When I was 11, we moved to a new city and my parents began attending a more conservative church. There, I was told that masturbation was not part of God’s design, that self-stimulation could not exist without pornography, or at least sexualized fantasies, and that both set inappropriate expectations for a marital sexual relationship. Sexual purity, my youth pastor explained with a self-conscious tone and red face, did not permit any sort of self-exploration. To be sexually pure, I was to present myself “without stain or wrinkle or any other blemish, and to be holy and blameless,” according to Ephesians 5. My body was compared to a gift, carefully wrapped—presumably by God—the paper taped down firmly until my wedding, when my husband would unwrap me. If I veered off the path of purity, the tape would become less sticky and I would thus become less presentable and desirable. (Heaven forbid I offer a body that was no longer sticky.)
I tucked my desires away into the box I would give to my husband one day and decided to abstain from masturbation.
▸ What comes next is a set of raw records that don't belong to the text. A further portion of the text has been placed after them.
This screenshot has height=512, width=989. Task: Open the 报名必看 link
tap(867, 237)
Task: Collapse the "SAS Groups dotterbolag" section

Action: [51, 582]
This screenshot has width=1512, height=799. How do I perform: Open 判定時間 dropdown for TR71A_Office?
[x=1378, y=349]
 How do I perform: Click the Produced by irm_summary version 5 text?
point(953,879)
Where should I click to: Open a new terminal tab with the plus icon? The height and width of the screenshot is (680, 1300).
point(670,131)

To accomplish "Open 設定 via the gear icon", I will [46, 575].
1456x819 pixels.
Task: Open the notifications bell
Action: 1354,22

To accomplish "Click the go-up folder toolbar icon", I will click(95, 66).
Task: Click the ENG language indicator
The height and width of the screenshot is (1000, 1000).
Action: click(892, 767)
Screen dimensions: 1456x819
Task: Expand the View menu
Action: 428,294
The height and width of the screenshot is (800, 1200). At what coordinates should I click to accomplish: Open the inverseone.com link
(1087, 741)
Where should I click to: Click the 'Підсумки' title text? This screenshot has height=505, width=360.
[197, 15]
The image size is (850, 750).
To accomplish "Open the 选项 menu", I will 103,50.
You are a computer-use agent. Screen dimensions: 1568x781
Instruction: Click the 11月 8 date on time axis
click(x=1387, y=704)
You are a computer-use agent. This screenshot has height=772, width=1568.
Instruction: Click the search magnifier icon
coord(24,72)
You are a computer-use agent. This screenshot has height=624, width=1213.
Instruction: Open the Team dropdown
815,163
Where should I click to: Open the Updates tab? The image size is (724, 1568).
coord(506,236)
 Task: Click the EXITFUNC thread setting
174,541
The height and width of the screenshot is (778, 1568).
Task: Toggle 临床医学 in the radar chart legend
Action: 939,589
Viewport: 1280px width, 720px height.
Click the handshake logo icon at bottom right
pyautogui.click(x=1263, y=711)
My body, its signals, its tender spots, its needs, would have to wait for marriage to be uncovered; and even then, that was for my husband—my body would be his.
Somewhere around age 30, for various reasons, my partner and I left our church. We had been married for eight years but I struggled to connect with my body sexually and emotionally. With my therapist, who specializes in a body-oriented approach to therapy, I discovered how much body shame I carried. Body shame messaging is widespread, but for me, its foundations were strongly rooted in the evangelical church, where I’d long heard New Testament Bible verses recited about how “the flesh” and all her desires could not be trusted.
As I unwrapped the vibrator on my birthday, the familiar shame surfaced. I recalled the secretive moments I’d stolen away in my bedroom as a child, how dirty I’d felt exploring myself. Still, I plugged the vibrator into the charger by my bedside and waited. A few days later, I decided to give it a try. I wouldn’t do it lying down—that felt like too much commitment. Standing up, I unplugged it, pressed the “on” button, and warily held it between my legs. Within a mere minute, my body was fluttery. I looked at this new friend in my hand. “For real?” I said out loud, astounded. Orgasm was possible for me during sex but not predictable, and this was the quickest I’d climaxed in years.
Over the next few weeks, I found myself reaching for my buzzing buddy every few days to continue getting to know myself. I learned the vibrator’s various modes and how to make the experience last longer than that initial quickie. The shame began to fade.
At some point, I decided it might be fun to try it out in marriage and reintroduce it to my partner who had so lovingly gifted it. I typically don’t enjoy shower sex as much as my partner because he gets off, but I never do. With the vibrator, we both enjoyed it. Afterwards, as I rinsed off the Pom, I turned to him sheepishly. “Are you intimidated by this thing?”
“What?” he said, surprised. “No, it’s like I have a magic hand.”
I laughed. As he toweled off, he added, “Honestly, the vibrator makes me think that maybe women’s bodies are simpler machines than people give them credit for.”
Exactly. We just have to get to know them. And, obviously, sex toys help.”